L'enseignant, de son côté, a une fonction « explicative », « il doit dire aux élèves pourquoi une réponse n'est pas adéquate et comment on peut utiliser des stratégies pour arriver à des réponses meilleures. » (Giasson, 2011, p. 27). Le rôle de l'enseignant ne se cantonne pas à cette seule fonction explicative mais passe par cinq étapes distinctes : définir la stratégie et préciser son utilité, rendre le processus transparent, interagir avec les élèves et les guider vers la maîtrise de la stratégie, favoriser l'autonomie dans l'utilisation de la stratégie et assurer l'application de la stratégie (Giasson, 2011, pp. 27-28). Ce modèle accorde de l'importance au

développement de l'autonomie de l'élève. Il offre une entrée sur les stratégies de lecture sur lesquelles nous reviendrons plus tard. Il existe un large choix de propositions d'enseignement, d'interventions possibles et adaptables selon le contexte et les élèves. Lectorino &

Lectorinette (Goigoux & Cèbe, 2013) en est un exemple. L'emploi de l'enseignement explicite a un double avantage dans ce travail puisqu'il est « approprié dans l'enseignement des stratégies […] [et] pour cohabiter avec l'apprentissage coopératif […]. » (Giasson, 2011, p.

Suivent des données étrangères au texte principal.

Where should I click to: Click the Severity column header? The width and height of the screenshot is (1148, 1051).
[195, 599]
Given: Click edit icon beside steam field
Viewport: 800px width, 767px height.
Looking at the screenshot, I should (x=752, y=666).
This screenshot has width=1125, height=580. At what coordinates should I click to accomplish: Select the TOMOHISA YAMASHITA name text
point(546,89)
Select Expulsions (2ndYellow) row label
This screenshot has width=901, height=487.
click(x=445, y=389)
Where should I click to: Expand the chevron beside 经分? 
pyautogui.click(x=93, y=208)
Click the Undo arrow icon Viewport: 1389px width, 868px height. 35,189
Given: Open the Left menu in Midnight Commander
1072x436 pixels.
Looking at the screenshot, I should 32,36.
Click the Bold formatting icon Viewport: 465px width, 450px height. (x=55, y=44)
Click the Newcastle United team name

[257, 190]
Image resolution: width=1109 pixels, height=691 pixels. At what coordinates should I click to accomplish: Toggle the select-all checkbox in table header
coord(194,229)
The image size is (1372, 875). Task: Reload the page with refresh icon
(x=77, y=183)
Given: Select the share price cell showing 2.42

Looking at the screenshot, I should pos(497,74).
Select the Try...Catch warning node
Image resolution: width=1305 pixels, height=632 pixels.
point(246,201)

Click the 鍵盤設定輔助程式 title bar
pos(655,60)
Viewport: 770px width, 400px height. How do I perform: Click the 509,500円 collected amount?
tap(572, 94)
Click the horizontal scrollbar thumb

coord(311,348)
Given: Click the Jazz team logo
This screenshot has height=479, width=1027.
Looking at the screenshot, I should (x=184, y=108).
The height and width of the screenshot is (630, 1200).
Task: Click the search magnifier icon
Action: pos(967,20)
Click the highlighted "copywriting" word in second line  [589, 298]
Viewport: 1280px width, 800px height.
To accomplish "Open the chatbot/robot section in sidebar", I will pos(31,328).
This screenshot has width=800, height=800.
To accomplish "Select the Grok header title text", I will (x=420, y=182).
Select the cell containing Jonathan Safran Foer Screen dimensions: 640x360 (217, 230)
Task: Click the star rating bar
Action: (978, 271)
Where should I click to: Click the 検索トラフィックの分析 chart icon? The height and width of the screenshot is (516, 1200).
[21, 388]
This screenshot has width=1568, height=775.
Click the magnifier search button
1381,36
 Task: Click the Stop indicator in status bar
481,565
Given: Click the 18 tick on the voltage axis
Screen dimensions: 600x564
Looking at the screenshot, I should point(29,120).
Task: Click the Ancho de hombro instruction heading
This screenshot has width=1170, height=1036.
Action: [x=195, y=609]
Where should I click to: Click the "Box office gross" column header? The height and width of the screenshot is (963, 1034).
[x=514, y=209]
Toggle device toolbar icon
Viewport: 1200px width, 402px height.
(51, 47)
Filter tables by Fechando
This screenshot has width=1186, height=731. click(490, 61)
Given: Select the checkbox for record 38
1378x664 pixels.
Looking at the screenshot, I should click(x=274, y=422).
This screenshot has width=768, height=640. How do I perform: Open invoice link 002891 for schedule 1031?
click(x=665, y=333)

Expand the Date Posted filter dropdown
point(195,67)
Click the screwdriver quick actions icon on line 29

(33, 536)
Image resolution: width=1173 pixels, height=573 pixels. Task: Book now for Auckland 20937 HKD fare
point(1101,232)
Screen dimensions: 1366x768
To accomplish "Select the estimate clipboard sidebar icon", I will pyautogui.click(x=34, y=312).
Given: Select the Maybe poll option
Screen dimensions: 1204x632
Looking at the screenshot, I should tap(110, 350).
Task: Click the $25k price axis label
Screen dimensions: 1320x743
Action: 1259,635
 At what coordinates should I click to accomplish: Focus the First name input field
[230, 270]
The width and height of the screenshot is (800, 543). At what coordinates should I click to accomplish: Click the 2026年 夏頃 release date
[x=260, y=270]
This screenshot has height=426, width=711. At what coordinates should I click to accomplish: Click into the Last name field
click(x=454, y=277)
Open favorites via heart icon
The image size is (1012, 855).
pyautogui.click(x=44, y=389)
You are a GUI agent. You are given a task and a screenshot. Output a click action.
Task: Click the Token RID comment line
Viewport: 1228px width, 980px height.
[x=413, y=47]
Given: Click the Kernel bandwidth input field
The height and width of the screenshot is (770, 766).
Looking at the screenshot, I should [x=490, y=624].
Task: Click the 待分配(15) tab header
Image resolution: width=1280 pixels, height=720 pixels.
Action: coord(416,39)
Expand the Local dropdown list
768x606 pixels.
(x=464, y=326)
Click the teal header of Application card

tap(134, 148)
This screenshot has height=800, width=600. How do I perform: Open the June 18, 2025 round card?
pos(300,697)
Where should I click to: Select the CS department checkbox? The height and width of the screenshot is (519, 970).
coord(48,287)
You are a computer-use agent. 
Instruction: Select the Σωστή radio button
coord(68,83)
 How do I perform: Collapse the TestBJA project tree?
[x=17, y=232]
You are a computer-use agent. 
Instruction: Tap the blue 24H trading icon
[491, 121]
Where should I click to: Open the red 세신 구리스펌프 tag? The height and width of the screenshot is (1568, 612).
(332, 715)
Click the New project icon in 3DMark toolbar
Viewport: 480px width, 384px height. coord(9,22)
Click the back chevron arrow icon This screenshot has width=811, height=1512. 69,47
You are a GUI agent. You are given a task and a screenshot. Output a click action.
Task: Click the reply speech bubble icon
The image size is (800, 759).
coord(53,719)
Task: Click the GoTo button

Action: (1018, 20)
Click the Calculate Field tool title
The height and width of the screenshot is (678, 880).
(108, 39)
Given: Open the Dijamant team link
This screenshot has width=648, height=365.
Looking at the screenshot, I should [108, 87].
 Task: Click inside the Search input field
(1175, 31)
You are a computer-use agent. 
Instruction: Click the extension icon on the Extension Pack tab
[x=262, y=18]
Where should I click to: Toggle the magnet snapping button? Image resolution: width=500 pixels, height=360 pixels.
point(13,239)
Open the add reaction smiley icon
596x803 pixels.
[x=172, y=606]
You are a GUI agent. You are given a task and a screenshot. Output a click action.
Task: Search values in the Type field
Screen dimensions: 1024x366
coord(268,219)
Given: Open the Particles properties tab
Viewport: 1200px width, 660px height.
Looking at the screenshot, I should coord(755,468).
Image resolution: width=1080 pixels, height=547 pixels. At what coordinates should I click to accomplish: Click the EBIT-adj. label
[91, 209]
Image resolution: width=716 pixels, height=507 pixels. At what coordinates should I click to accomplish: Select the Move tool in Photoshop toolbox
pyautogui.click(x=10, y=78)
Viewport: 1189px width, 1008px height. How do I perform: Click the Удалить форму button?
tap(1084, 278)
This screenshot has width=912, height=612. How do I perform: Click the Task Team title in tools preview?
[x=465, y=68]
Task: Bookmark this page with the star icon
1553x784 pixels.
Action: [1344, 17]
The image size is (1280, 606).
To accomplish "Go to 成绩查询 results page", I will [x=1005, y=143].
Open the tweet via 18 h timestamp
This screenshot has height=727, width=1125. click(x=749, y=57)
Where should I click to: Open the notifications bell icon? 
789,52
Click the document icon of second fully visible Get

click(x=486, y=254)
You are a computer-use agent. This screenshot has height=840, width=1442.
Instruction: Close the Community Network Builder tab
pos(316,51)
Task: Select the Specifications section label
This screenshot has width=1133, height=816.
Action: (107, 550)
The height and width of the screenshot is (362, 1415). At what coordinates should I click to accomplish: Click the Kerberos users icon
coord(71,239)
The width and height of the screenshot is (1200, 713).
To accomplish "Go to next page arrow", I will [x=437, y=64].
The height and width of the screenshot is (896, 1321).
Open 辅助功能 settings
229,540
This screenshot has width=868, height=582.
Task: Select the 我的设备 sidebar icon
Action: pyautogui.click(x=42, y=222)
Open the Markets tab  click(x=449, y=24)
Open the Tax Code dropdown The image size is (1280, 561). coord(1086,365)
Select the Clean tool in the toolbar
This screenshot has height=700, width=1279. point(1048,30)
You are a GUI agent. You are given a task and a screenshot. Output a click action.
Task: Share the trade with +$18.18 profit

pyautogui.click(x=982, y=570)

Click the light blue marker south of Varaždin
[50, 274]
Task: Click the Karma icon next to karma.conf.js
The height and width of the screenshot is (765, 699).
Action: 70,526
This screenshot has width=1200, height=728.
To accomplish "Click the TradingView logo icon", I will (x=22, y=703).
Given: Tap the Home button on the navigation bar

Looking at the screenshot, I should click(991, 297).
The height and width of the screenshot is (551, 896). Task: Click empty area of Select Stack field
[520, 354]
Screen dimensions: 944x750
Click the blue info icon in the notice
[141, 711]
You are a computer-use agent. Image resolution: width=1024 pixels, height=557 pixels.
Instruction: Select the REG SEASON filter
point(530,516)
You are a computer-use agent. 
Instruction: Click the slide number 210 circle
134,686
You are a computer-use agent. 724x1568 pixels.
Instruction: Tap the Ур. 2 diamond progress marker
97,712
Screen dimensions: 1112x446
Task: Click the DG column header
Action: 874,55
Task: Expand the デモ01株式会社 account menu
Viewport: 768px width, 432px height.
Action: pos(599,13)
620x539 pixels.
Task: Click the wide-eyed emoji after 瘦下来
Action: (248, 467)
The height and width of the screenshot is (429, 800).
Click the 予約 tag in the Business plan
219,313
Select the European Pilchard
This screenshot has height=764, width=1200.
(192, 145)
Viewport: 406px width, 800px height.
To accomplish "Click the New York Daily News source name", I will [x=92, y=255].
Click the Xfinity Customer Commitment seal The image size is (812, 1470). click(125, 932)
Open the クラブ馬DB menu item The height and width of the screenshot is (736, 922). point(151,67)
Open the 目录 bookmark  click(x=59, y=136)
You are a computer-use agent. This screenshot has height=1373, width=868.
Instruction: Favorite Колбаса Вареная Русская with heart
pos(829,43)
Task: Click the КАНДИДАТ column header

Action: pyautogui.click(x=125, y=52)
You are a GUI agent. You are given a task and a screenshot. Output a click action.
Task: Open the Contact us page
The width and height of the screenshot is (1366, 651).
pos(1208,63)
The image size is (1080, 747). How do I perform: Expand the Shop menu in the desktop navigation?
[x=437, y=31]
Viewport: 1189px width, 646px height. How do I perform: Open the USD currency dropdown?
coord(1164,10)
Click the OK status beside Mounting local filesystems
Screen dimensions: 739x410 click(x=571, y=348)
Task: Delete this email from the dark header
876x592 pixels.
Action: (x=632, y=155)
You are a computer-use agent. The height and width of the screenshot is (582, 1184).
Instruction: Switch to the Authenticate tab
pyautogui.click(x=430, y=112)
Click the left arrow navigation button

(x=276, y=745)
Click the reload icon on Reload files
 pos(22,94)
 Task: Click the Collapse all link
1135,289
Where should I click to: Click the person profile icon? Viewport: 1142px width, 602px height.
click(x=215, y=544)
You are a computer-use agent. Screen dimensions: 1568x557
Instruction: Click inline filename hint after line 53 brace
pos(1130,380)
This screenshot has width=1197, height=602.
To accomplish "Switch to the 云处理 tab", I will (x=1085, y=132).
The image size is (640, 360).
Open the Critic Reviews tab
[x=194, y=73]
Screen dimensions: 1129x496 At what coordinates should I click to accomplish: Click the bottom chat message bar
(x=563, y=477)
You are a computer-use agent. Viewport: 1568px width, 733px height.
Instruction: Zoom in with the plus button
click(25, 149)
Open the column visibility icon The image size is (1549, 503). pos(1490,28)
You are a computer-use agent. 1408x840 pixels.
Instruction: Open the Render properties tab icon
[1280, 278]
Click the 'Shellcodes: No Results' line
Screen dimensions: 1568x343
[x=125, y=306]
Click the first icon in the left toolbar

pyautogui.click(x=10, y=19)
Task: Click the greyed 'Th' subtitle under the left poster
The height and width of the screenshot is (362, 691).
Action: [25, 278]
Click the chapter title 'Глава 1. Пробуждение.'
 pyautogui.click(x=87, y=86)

34). Toutefois, Giasson (2011) met en évidence que « les problèmes de compréhension de textes sont fort complexes » (p. 1), cet apprentissage est un processus long, composé de plusieurs étapes et il n'existe pas de « recette miracle » applicables telles quelles par les enseignants. Ces derniers doivent mener des interventions à plusieurs niveaux pour viser une amélioration et/ou une atteintes des compétences propres à la compréhension en lecture.